« le Premier », d’Israël Horovitz, Théâtre Essaïon à Paris

le Premier © Mélanie Foucault

Une belle énergie

Par Fabrice Chêne
Les Trois Coups

Avec une œuvre riche de plus d’une cinquantaine de titres, Israël Horovitz est aujourd’hui le dramaturge américain le plus joué en France. Il perpétue de façon très heureuse la tradition du théâtre de l’absurde, en lui ajoutant une touche de réalisme à l’américaine, et un humour féroce et incisif qui croque les vices et les bassesses de l’humanité. « Le Premier », l’une de ses pièces les plus connues, a d’ailleurs déjà été monté à Paris cette année par la Cie des Aléas. La nouvelle proposition de Stéphane Rugraff, qui réunit une belle brochette de comédiens, lorgne du côté du théâtre musical.

Cinq personnages font la queue sans savoir pourquoi : est‑ce un match de foot que l’on va voir ? un film ? On ne le saura jamais. Seul compte ce désir fou d’être le premier de la file, de passer devant les autres, obsession qui va contaminer l’un après l’autre tous les protagonistes. Pour y parvenir, ils seront prêts à toutes les séductions et à toutes les violences. Petit à petit, toutes les règles du savoir-vivre seront transgressées.

Le début du spectacle est aussi amusant que réussi. Qu’attend‑il, cet homme solitaire qui a tellement l’air de s’ennuyer, assis sur sa glacière depuis ce qui semble être une éternité ? Que le spectacle commence ? Ça tombe bien, nous aussi. Ce n’est qu’après dix bonnes minutes de ce face-à‑face silencieux qu’il sera rejoint par un second personnage, Stephen, un jeune compositeur. Celui‑ci s’avère aussi brillant discoureur que son interlocuteur, Flemming, est fruste. Il parviendra d’ailleurs bien vite à lui chiper sa place. Stéphane Rugraff, le metteur en scène, a choisi (prénom oblige ?) d’assumer lui-même le rôle difficile de Stephen. S’il s’en sort plutôt honorablement, on peut tout de même regretter qu’un excès de précipitation le fasse parfois buter sur certains mots.

On comprend bien vite, lorsque arrivent les autres, que chacun possède sa propre personnalité, sa propre philosophie de la vie. Dollan est celui qui fait « comme si de rien n’était », et progressera « mine de rien » vers le premier rang. Arnall, lui, résigné aux infidélités de sa femme, est résolu à toujours s’attendre au pire : « Pas de surprises, pas de bobos ». La qualité des comédiens fait le reste, et permet de restituer au texte toute sa portée comique : Pierre Benoist campe un Flemming convaincant, et Jean Selesko interprète Dollan avec finesse et intelligence. Quant à Lionel Robert dans le rôle d’Arnall, le mari cocu, c’est un vrai plaisir de voir jouer ce comédien de grand talent. À lui seul, il mérite le déplacement.
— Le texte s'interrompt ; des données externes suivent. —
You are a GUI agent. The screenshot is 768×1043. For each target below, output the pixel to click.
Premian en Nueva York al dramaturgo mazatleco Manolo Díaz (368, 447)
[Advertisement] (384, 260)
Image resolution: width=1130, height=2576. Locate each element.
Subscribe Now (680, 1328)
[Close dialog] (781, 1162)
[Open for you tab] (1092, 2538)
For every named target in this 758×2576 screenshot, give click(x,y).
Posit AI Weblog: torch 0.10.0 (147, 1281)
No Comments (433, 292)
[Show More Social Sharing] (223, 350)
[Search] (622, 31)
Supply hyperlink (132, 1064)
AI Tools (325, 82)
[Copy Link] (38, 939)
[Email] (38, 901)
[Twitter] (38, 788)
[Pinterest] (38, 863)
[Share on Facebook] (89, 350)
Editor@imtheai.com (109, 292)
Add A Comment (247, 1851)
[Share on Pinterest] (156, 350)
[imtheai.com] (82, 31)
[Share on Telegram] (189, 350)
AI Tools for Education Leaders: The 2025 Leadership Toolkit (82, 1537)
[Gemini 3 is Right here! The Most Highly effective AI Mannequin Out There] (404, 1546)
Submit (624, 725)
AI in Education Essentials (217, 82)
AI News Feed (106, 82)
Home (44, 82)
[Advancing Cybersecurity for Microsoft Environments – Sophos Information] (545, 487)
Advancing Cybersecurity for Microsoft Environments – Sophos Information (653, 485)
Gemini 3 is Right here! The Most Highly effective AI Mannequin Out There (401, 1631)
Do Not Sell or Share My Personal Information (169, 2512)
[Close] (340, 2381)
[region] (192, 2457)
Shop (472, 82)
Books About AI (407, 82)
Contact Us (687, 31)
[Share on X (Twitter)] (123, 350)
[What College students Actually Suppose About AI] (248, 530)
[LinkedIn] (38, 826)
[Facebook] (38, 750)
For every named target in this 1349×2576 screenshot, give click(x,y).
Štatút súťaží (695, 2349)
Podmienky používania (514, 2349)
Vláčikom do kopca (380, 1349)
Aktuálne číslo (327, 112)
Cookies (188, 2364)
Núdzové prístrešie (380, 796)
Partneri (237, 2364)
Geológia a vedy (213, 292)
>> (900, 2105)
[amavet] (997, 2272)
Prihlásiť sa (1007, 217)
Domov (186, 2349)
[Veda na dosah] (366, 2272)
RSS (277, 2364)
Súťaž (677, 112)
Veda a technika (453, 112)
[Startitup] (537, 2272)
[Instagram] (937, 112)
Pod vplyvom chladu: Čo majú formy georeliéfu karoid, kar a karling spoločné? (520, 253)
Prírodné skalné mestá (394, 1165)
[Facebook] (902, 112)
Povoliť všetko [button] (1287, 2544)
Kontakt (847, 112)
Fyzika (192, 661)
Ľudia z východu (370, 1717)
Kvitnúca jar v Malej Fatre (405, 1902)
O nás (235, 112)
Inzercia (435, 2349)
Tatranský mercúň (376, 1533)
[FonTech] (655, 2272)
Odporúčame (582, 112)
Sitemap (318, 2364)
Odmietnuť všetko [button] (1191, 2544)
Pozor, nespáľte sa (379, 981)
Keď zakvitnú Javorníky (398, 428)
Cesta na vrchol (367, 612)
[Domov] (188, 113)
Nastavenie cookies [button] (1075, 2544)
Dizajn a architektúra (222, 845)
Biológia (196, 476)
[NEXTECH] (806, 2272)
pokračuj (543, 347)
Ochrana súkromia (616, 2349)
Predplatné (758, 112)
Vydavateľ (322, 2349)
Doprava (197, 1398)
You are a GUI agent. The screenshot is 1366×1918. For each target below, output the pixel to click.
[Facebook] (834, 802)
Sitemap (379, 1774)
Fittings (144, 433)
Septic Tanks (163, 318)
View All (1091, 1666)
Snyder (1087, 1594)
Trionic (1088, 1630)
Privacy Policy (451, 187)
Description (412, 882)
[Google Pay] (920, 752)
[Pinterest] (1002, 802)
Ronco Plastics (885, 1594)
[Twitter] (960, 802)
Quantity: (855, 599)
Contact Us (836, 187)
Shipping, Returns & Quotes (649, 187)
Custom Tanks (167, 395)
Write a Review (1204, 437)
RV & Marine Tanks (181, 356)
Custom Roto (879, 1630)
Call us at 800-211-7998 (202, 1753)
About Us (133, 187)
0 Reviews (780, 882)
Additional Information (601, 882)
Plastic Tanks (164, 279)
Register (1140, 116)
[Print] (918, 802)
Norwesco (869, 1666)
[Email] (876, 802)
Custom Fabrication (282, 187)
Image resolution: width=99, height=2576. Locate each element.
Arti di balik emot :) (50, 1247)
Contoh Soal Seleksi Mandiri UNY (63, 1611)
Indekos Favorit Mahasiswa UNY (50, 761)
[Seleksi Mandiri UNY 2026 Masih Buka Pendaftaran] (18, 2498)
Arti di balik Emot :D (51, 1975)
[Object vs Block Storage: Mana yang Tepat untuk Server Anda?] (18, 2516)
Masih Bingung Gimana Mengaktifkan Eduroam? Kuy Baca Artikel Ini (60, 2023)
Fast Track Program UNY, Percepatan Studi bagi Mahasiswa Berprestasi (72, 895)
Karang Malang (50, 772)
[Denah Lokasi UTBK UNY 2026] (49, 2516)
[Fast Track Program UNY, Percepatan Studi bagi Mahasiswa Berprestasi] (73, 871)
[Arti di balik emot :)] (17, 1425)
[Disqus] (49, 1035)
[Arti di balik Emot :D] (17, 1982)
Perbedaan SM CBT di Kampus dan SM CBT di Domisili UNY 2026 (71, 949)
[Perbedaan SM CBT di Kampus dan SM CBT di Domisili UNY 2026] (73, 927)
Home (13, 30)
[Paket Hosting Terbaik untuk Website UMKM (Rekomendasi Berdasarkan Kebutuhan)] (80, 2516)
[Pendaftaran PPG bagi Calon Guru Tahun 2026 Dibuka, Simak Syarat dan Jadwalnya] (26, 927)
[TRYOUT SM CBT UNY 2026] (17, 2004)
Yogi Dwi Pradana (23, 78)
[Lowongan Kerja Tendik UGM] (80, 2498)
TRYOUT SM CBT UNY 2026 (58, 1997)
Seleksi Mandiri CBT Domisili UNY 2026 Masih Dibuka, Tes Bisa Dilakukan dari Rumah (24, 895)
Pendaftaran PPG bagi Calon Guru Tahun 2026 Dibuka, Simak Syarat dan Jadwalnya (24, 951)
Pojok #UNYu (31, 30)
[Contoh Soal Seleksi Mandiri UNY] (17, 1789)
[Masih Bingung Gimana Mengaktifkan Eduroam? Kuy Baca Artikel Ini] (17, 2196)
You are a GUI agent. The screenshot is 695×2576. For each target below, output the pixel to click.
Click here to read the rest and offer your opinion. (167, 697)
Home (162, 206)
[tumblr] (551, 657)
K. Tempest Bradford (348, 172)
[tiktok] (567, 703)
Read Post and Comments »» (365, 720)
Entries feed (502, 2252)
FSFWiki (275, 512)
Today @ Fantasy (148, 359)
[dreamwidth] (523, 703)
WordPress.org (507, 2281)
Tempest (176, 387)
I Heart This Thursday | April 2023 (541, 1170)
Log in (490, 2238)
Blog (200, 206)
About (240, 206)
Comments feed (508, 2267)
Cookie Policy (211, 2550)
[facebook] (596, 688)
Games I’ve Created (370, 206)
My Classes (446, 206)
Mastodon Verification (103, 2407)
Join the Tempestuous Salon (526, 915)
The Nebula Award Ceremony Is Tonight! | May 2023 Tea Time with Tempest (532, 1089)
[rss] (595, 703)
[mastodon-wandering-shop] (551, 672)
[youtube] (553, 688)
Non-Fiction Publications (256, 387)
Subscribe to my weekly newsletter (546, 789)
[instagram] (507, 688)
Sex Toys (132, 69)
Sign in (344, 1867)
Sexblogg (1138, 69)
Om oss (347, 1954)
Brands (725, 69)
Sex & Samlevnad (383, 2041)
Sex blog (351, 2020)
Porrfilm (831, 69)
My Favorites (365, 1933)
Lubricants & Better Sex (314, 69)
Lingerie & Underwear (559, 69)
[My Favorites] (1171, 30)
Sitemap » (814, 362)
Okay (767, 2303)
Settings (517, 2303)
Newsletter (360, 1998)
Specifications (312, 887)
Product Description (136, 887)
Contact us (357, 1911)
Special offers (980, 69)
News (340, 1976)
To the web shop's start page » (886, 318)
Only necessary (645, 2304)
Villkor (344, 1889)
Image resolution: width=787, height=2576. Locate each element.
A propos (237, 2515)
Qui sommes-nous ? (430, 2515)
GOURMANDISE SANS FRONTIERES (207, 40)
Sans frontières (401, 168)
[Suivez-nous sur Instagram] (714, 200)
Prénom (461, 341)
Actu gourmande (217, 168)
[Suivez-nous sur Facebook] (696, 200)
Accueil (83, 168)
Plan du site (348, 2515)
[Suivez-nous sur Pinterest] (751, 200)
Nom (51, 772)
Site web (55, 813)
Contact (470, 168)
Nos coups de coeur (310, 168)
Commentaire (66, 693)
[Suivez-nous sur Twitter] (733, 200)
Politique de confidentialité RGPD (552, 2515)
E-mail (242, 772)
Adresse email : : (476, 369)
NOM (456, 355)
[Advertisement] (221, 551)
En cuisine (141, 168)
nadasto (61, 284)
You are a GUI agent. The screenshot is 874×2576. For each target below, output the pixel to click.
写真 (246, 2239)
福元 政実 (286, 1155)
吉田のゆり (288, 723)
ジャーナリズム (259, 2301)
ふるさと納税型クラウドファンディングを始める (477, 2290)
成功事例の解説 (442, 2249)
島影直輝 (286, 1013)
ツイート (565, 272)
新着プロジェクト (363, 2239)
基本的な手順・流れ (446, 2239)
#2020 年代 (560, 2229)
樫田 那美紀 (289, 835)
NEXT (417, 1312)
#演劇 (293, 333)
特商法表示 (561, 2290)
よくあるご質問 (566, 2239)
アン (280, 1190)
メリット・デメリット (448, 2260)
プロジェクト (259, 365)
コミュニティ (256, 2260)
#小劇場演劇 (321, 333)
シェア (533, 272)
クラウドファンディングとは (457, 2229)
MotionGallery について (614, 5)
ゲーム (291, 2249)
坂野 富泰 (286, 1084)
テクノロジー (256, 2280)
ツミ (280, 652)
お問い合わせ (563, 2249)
L’unique rôle féminin est sans doute le plus délicat de la distribution. Comme le dit son mari, Molly est « un personnage d’une seule pièce : tout à fait salope ». Cette femme sans morale est une véritable mangeuse d’hommes, qui fera succomber l’un après l’autre les protagonistes masculins (sans d’ailleurs en tirer grand avantage). Cette vision assez inquiétante de la féminité est incarnée par Claire Faurot, qui signe également les chorégraphies du spectacle.

J’en viens à ce qui fait la véritable originalité de la mise en scène, mais qui se révèle un parti pris discutable. Sans doute pour mettre en avant les qualités de chanteuse de Claire Faurot, Stéphane Rugraff a imaginé de multiplier les passages chantés et chorégraphiés. Le texte précise que, lors des scènes d’« accouplement », les comédiens dansent et simulent l’acte sexuel. Soit, mais il y a de multiples façons de le faire. Systématiquement chantées par les comédiens, ces scènes produisent un effet trop répétitif (même si le comique de répétition est bel et bien présent dans le texte). Les airs retenus – parfois de simples « la la la… » –, outre qu’ils se ressemblent trop, donnent au spectacle un côté « music-hall » que j’ai trouvé superflu. Plus de variété – de langueur ? de sensualité ? – dans ces passages aurait introduit des ruptures de rythme et de ton qui manquent ici.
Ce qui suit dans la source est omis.